-------- Dataset --------
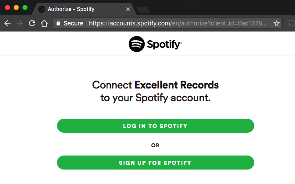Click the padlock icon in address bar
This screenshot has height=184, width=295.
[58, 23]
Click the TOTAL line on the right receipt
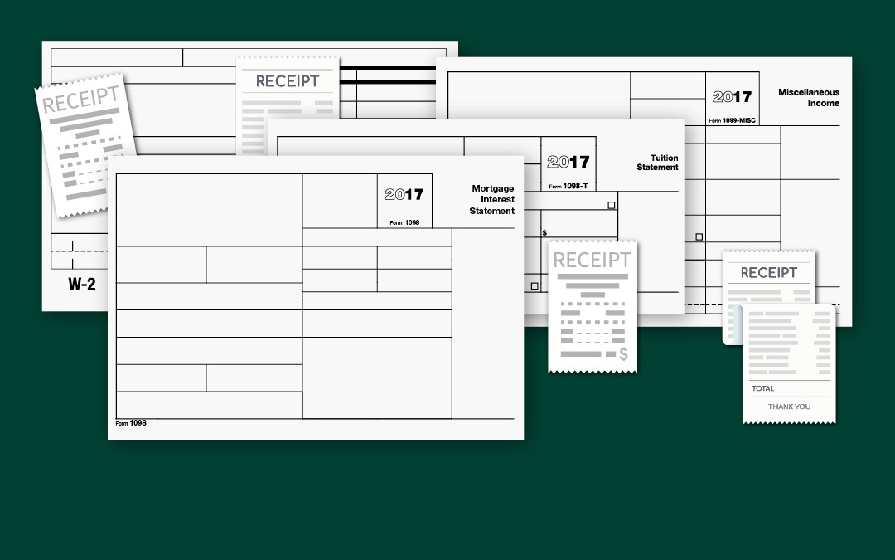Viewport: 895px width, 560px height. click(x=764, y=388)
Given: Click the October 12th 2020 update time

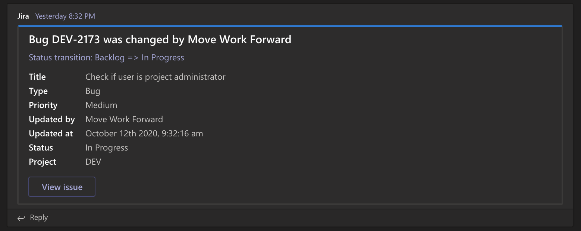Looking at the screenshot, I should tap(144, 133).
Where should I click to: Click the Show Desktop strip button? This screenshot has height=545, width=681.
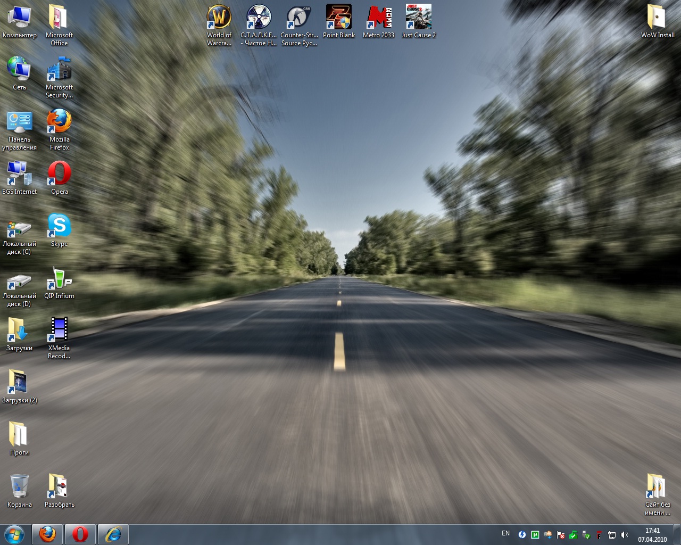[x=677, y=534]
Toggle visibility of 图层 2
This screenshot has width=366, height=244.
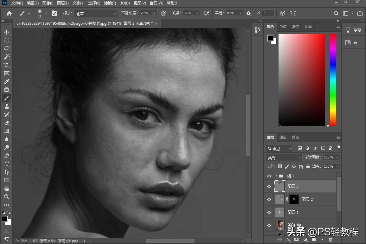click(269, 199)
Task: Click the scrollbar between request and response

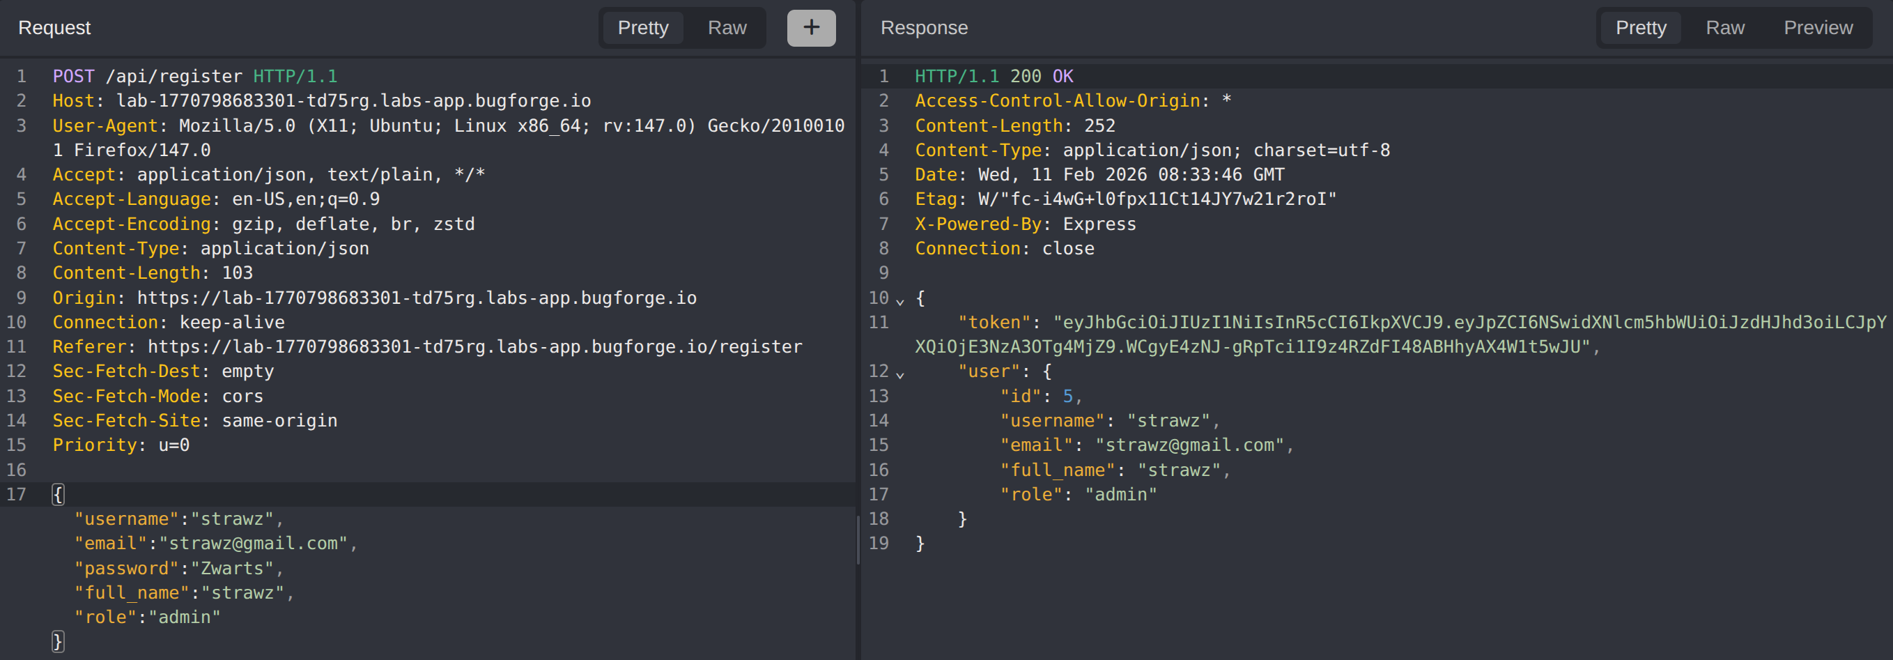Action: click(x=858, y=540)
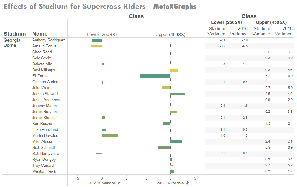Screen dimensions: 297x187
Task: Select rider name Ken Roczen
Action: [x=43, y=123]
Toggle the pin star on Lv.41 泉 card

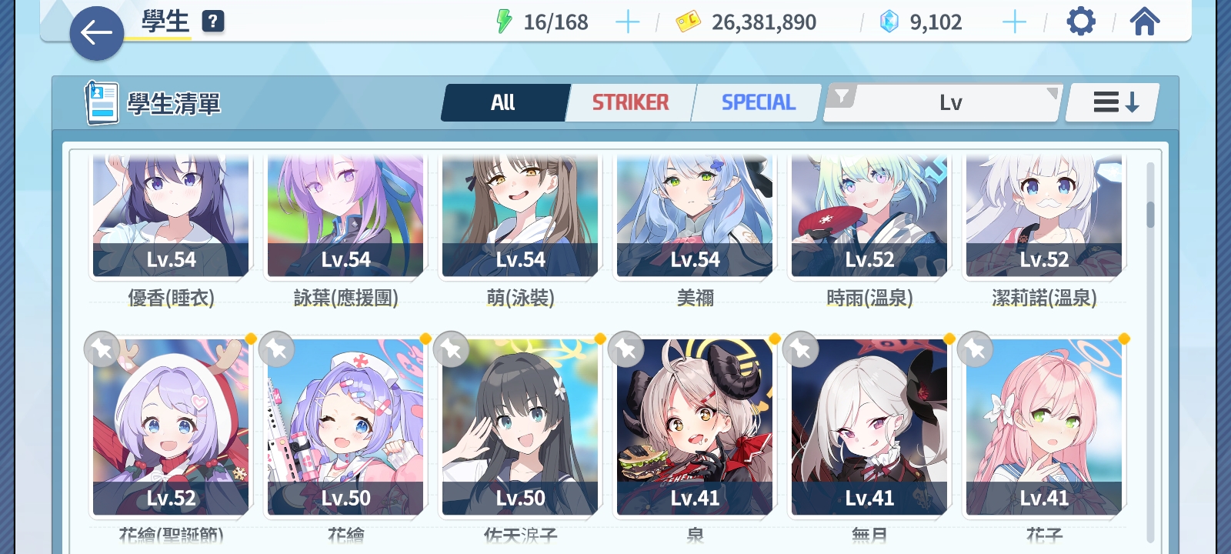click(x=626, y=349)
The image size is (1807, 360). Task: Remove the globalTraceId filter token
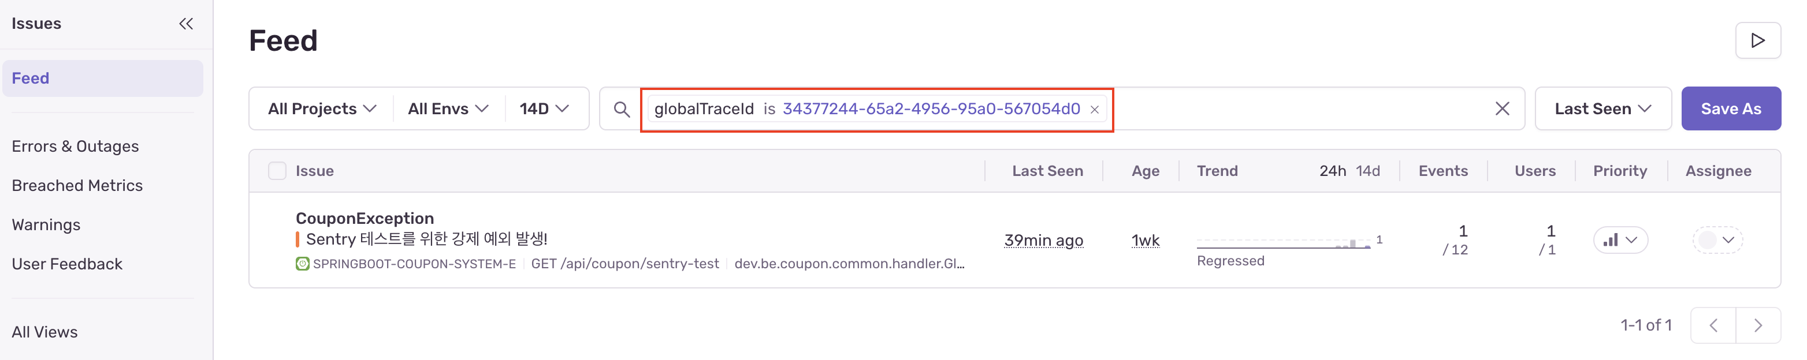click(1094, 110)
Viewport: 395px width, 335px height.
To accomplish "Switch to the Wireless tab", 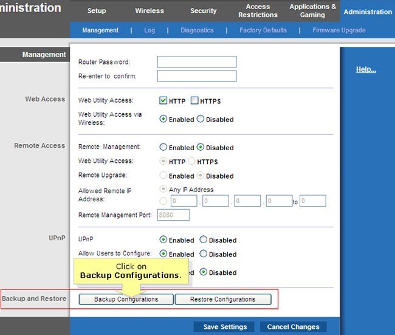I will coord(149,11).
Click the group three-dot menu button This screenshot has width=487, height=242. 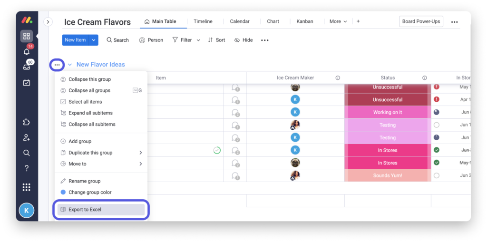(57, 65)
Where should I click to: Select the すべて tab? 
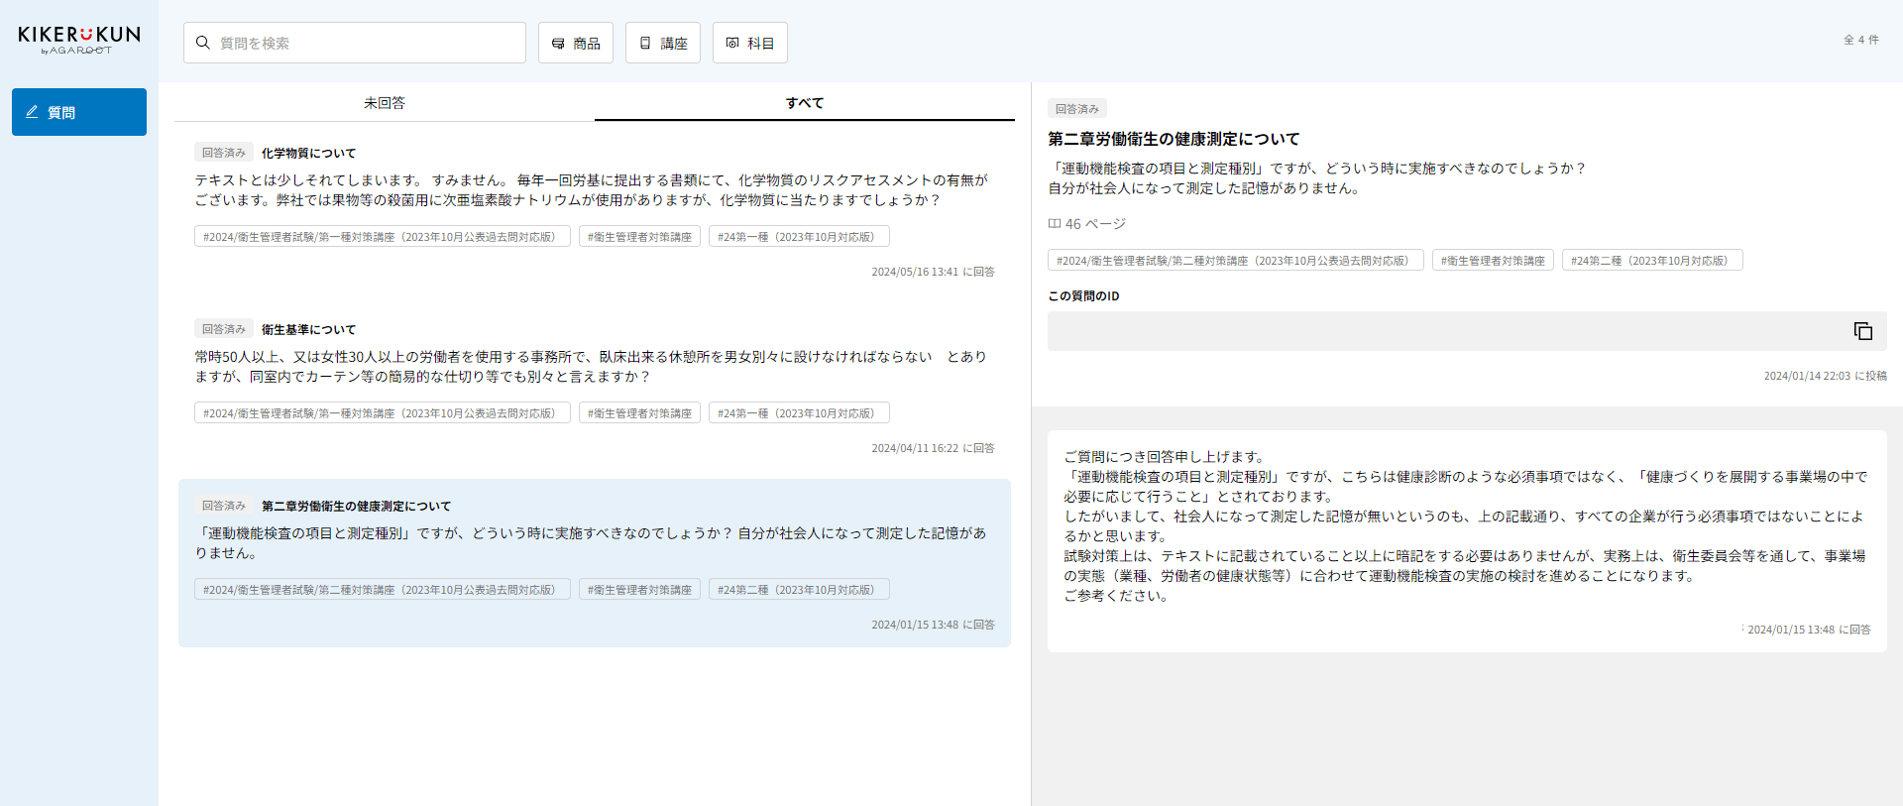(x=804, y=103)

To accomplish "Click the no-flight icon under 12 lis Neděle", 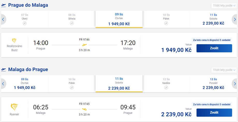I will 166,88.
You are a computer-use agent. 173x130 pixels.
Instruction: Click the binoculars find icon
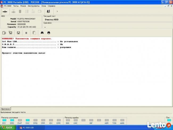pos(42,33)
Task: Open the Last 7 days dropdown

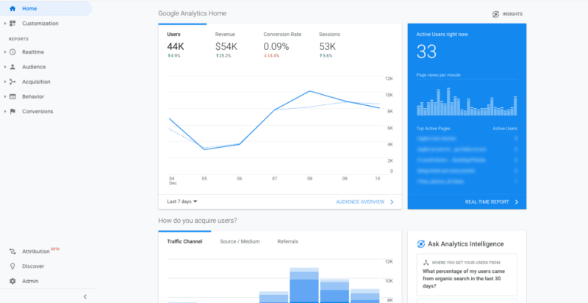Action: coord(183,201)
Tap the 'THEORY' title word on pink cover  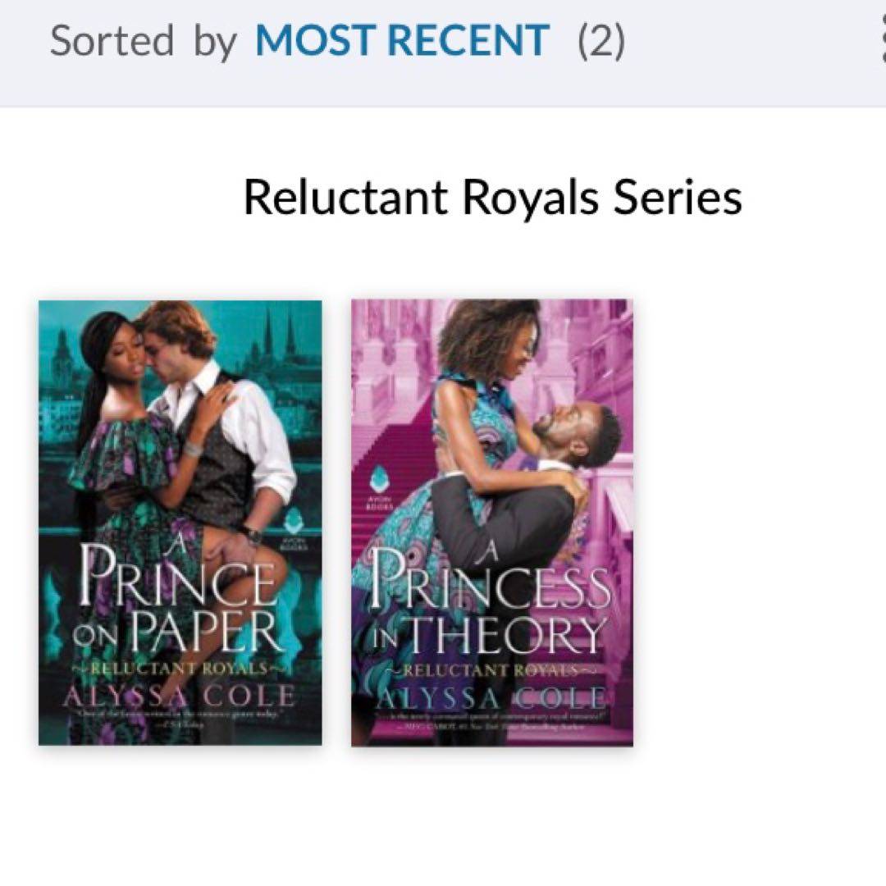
--------
I'd like the lines above repeated exactly, from the one that contains "Given: Click the" through the one that contains "Viewport: 395px width, 335px height.", with no pictures.

Given: Click the October 12th 2020 update time

Looking at the screenshot, I should tap(144, 133).
Where should I click to: Click the Show Desktop strip button? This screenshot has height=545, width=681.
[x=677, y=534]
Toggle visibility of 图层 2
This screenshot has width=366, height=244.
click(269, 199)
Task: Click the scrollbar between request and response

Action: click(x=858, y=540)
Screen dimensions: 297x187
Task: Select rider name Ken Roczen
Action: [x=43, y=123]
Toggle the pin star on Lv.41 泉 card

click(x=626, y=349)
The image size is (1807, 360). Task: Remove the globalTraceId filter token
click(1094, 110)
Viewport: 395px width, 335px height.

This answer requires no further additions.